U.S. Army Personnel and Families arrive to Korea after Stop Movement

By Jacob Kohrs and Alaura LucasMarch 17, 2020

After several days delay in Washington State, U.S. service members and their families finally arrived on Osan Air Base, Republic of Korea, March 13.

The families were delayed after the Department of the Army made an announcement on March 8 to stop movement of all Army personnel in and out of the RoK in response to the ongoing spread of the coronavirus.

“The trip was long and stressful. We stayed in the SeaTac area for six days before getting a flight,” said Sgt. Michael Small, a Soldier who arrived from Ft.
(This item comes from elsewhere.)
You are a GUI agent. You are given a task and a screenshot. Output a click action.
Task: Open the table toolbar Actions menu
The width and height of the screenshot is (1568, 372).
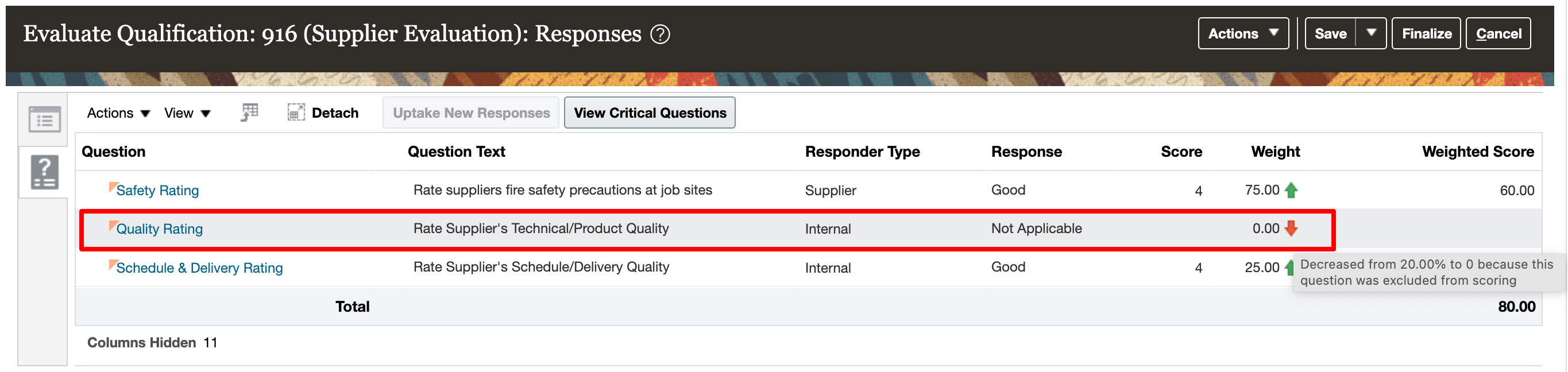click(118, 113)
Bliss, Texas with his wife and child. “We wanted to go back to what we knew and that was El Paso, but my first sergeant said to wait it out and see what happens.”

About 70 people, including approximately 15 families, boarded the flight to Korea on March 12, after Eighth Army’s commanding general, Lt. Gen. Michael A. Bills, put out a message on Facebook telling service members and their families that Eighth Army was ready to receive them.

“There was a lot of misinformation everywhere, so we just got a hotel and stayed there for a few nights,” said Sgt. Albert Cartagena. “We stayed there until the three star general told us that we were welcome to come to Korea.”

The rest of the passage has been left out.